What is unsupervised machine learning

Machine learning is a method of teaching computers and machines to think and learn like human beings. It’s a subset of artificial intelligence, and it makes use of statistical models and algorithms to recognize patterns in data. Machine learning techniques are broadly categorized into two main types – supervised and unsupervised machine learning. Supervised machine learning involves training a machine learning model with labeled data, while unsupervised machine learning involves training a model with unlabeled data.

In unsupervised machine learning, there is no supervision or guidance provided to the machine learning model. It’s left to discover patterns and relationships in the data on its own. Unsupervised learning is used when the objective is to identify hidden patterns or groupings in the data that are difficult or impossible to identify manually.

Clustering is an example of an unsupervised machine learning technique.
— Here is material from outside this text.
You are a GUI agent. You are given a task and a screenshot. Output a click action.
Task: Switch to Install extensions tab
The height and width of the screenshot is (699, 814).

In clustering, the machine learning model groups data points into clusters based on their similarity. The algorithm used to perform clustering does not have any prior knowledge about what the clusters should look like or the number of clusters that exist. Rather, it discovers them based on the similarities in the data.

Another example of unsupervised machine learning is anomaly detection. Anomaly detection involves identifying unusual or abnormal data points that may indicate something unusual is happening. For example, in credit card fraud detection, anomaly detection can be used to spot transactions that differ from a user’s usual spending patterns.

One of the major benefits of unsupervised machine learning is that it can help identify patterns and features that may not have been considered otherwise. It is especially useful when the data presented is unstructured, and there is no obvious or predefined output or category. Unsupervised machine learning can help to uncover hidden patterns and relationships between variables, which can then be used to build more effective models.

In conclusion, unsupervised machine learning is a valuable technique for identifying hidden patterns and relationships within data. While it requires a bit more work in terms of data preparation and interpretation, it can provide valuable insights into data that may not have been evident with supervised techniques. Its ability to identify hidden patterns and features makes it a powerful tool in many industries, from finance to healthcare to e-commerce.